Following the failure of its Llama 4 model, Mark Zuckerberg has taken direct control of Meta’s AI division, replacing key leadership, including the departure of Yann LeCun and the hiring of Scale AI’s Alexandr Wang. The company is investing $600 billion to develop “Avocado,” a closed-source proprietary model trained on rival data from Google and OpenAI. This shift aims to monetize AI and compete directly with top rivals, though it has caused significant internal turmoil and raises regulatory concerns regarding safety.
Pros of Open Source AI
Rapid Innovation & Bug Fixing: When code is public, thousands of external developers can improve it, fix bugs, and build plugins faster than a single internal team. This was Meta’s original strategy with Llama.
Industry Standardization: Open models often become the “standard” on which other tools are built. If everyone uses your architecture, you control the ecosystem (similar to Google’s Android).

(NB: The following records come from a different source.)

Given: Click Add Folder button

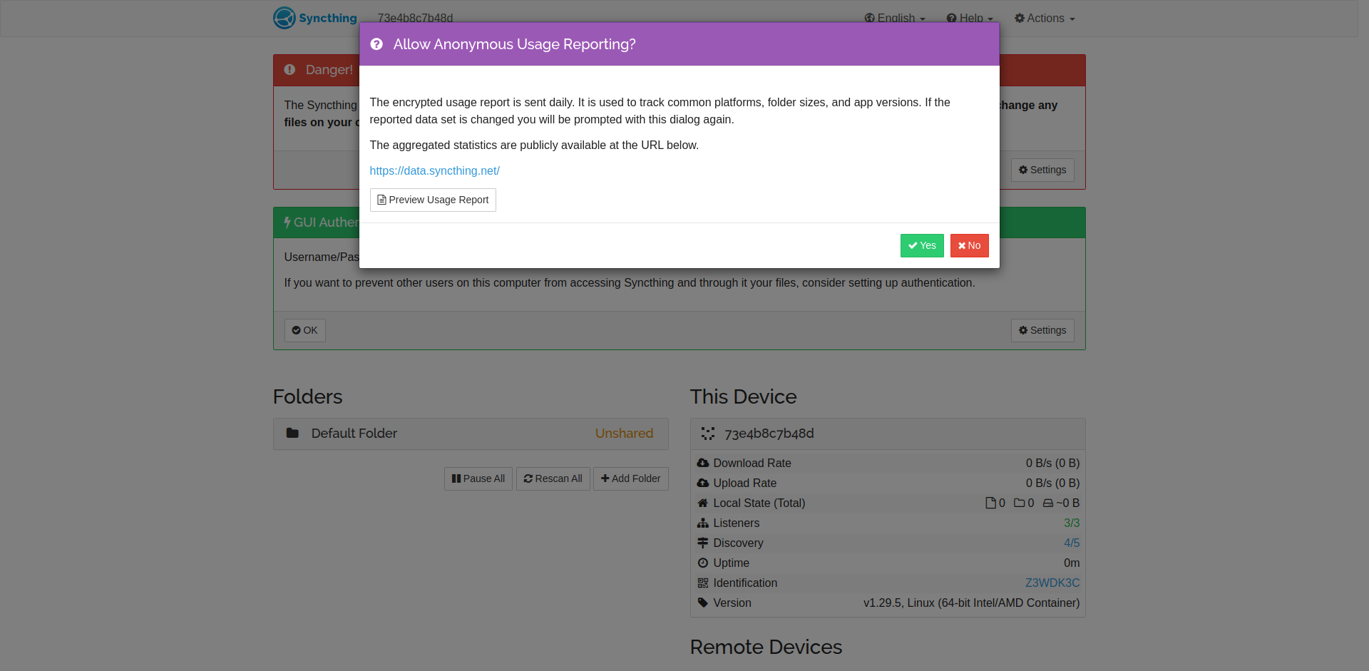Looking at the screenshot, I should point(630,478).
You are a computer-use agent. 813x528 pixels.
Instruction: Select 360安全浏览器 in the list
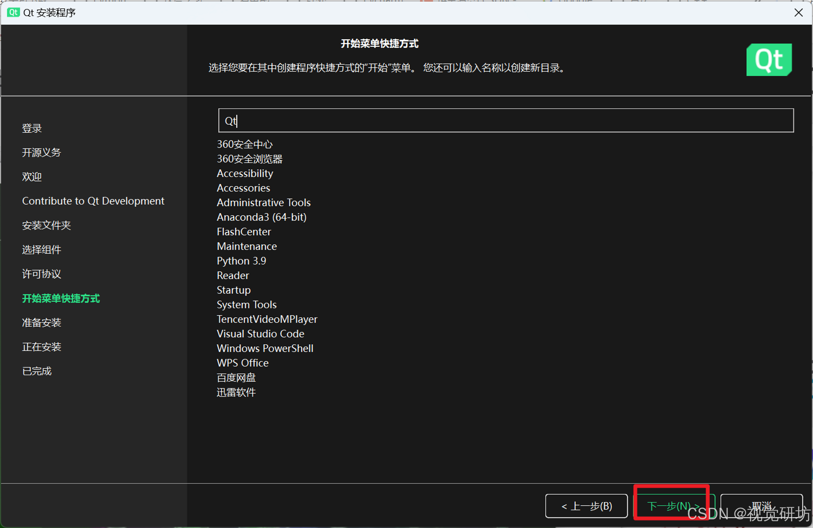(x=249, y=159)
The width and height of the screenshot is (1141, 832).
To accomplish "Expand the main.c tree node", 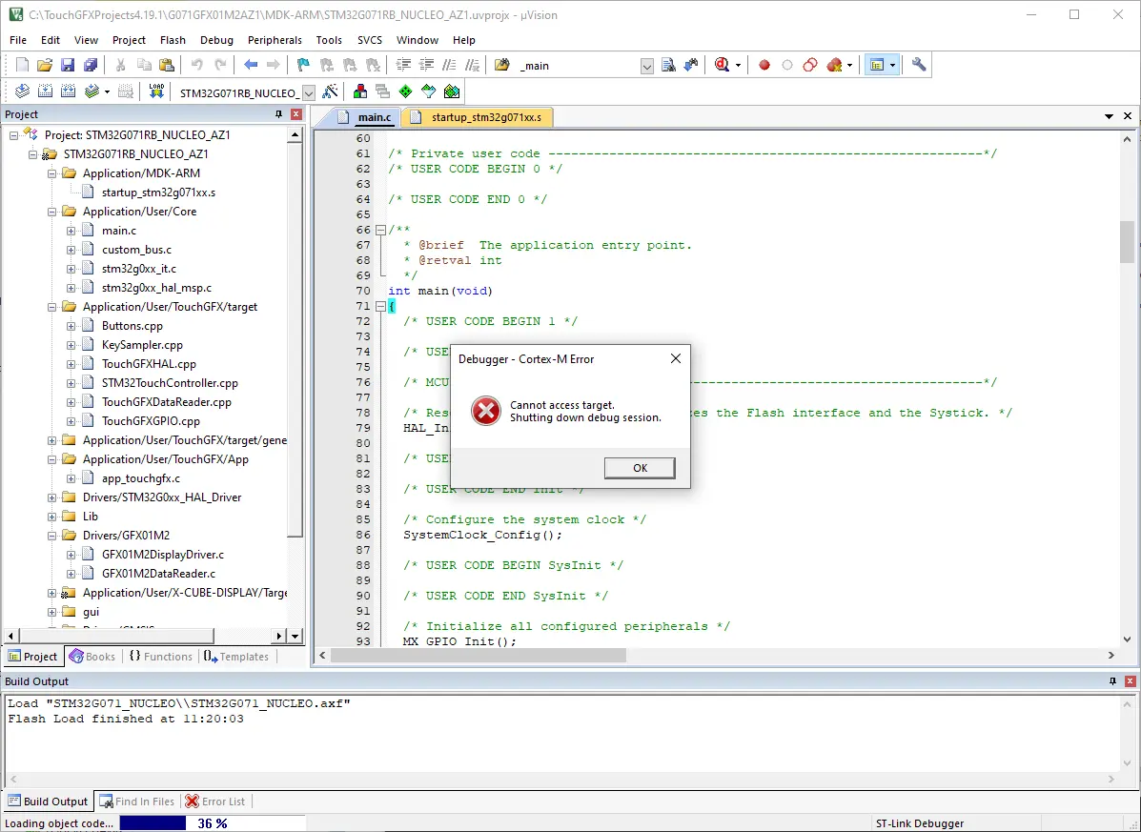I will click(x=71, y=231).
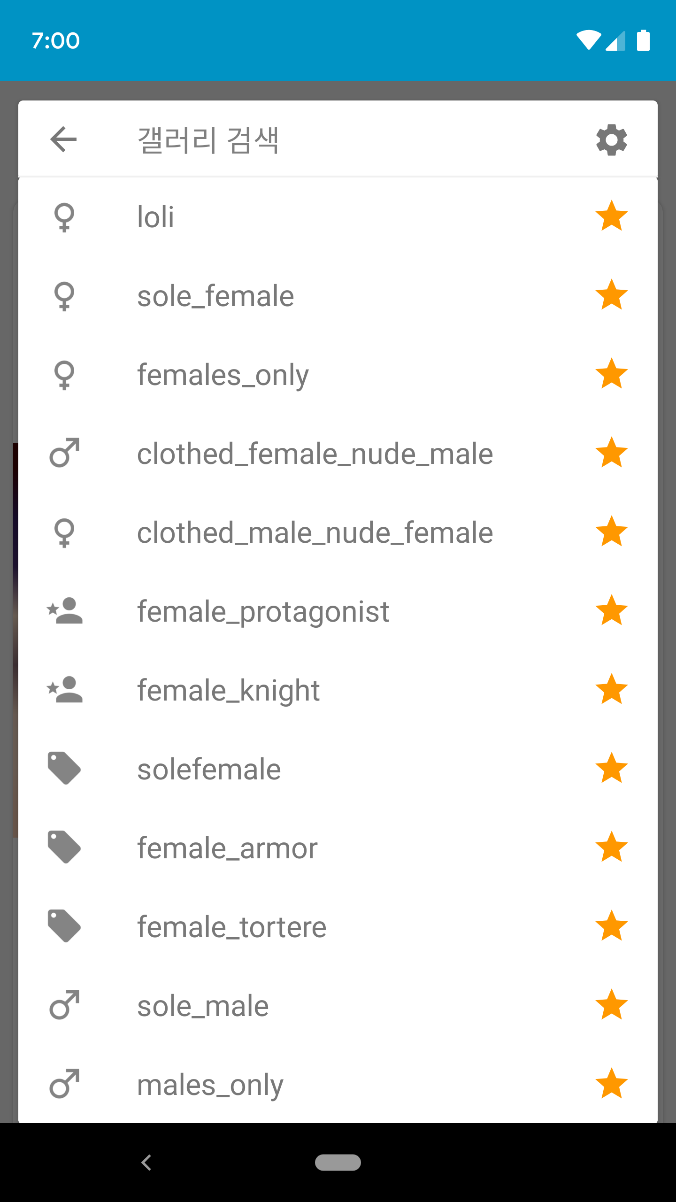This screenshot has width=676, height=1202.
Task: Unfavorite the females_only tag star
Action: (x=611, y=374)
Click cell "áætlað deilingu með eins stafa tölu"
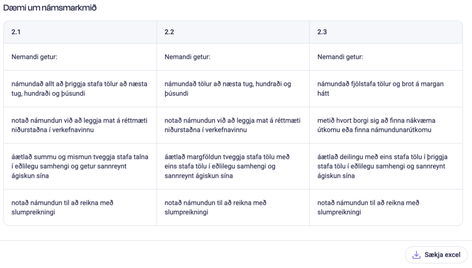The height and width of the screenshot is (268, 472). coord(383,166)
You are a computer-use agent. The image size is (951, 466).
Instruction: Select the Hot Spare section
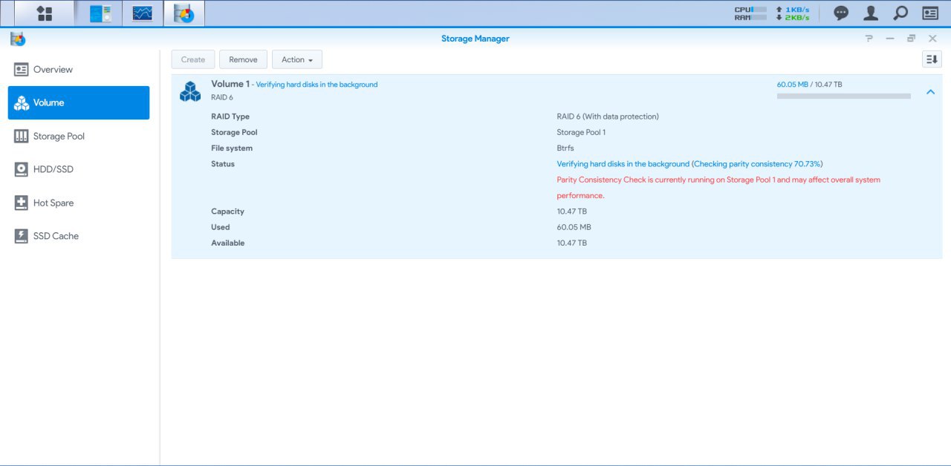coord(53,203)
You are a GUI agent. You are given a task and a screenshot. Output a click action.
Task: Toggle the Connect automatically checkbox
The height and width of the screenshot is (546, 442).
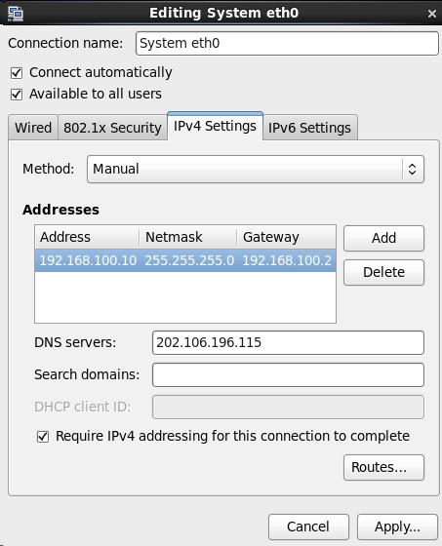coord(17,73)
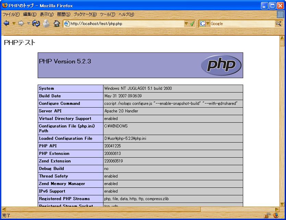
Task: Expand the URL bar history dropdown
Action: [186, 24]
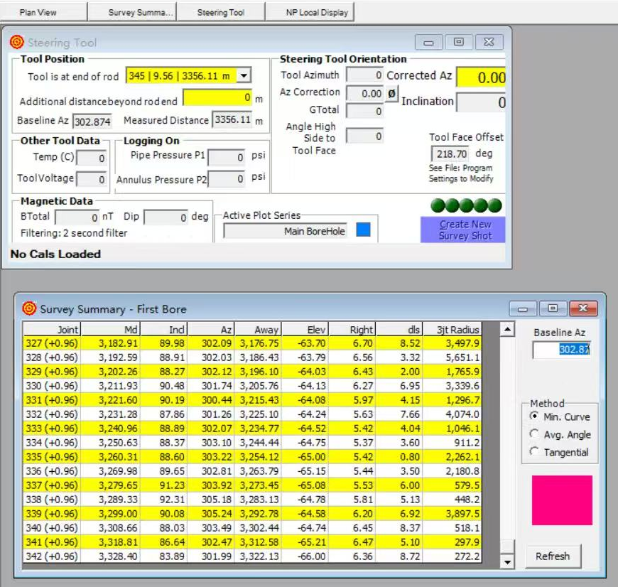Switch to the Plan View tab
The width and height of the screenshot is (618, 587).
click(38, 12)
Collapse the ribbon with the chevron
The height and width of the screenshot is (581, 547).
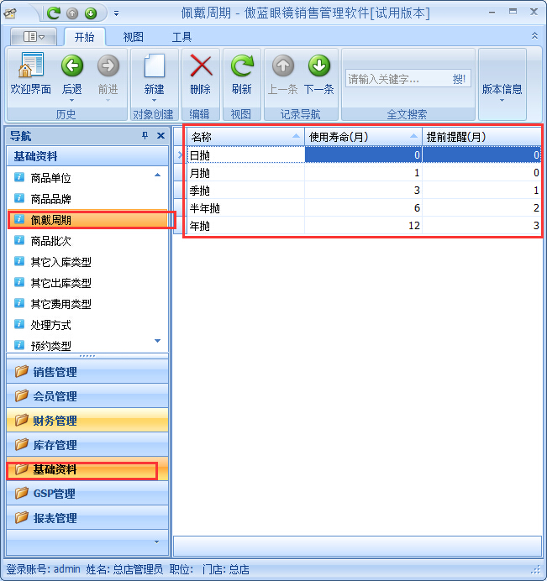(x=534, y=36)
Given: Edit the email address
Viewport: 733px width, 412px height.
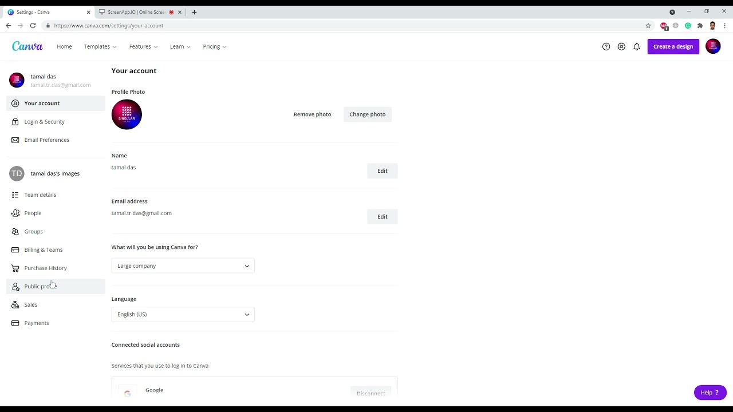Looking at the screenshot, I should [x=382, y=216].
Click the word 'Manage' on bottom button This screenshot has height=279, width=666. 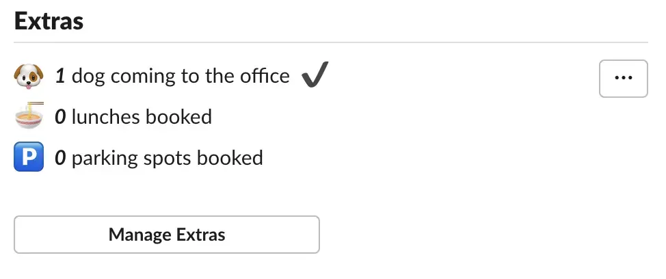(140, 235)
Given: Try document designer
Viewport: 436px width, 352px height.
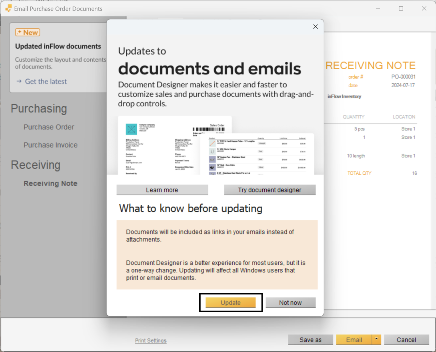Looking at the screenshot, I should 269,190.
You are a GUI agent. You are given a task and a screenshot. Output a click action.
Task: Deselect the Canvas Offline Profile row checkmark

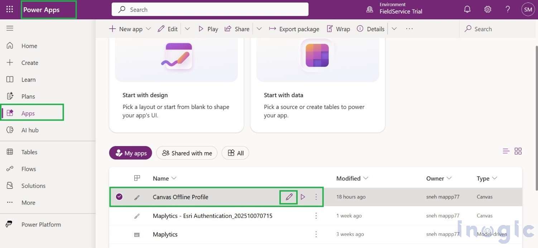119,197
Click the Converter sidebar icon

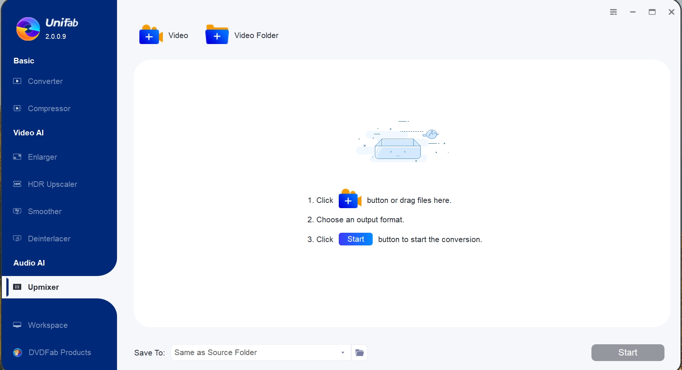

transparency & Trust: Researchers and governments can audit the code for bias and safety flaws, creating more trust than a “black box” proprietary model.
Lower Barrier to Entry: It democratizes AI, allowing smaller companies, students, and researchers to use powerful tools without paying massive licensing fees.
Cons of Open Source AI (Why Meta is leaving it)
Hard to Monetize: It is difficult to sell a product that you are also giving away for free. As the text suggests, Meta is moving to a “profit-driven” model because open source wasn’t generating direct revenue.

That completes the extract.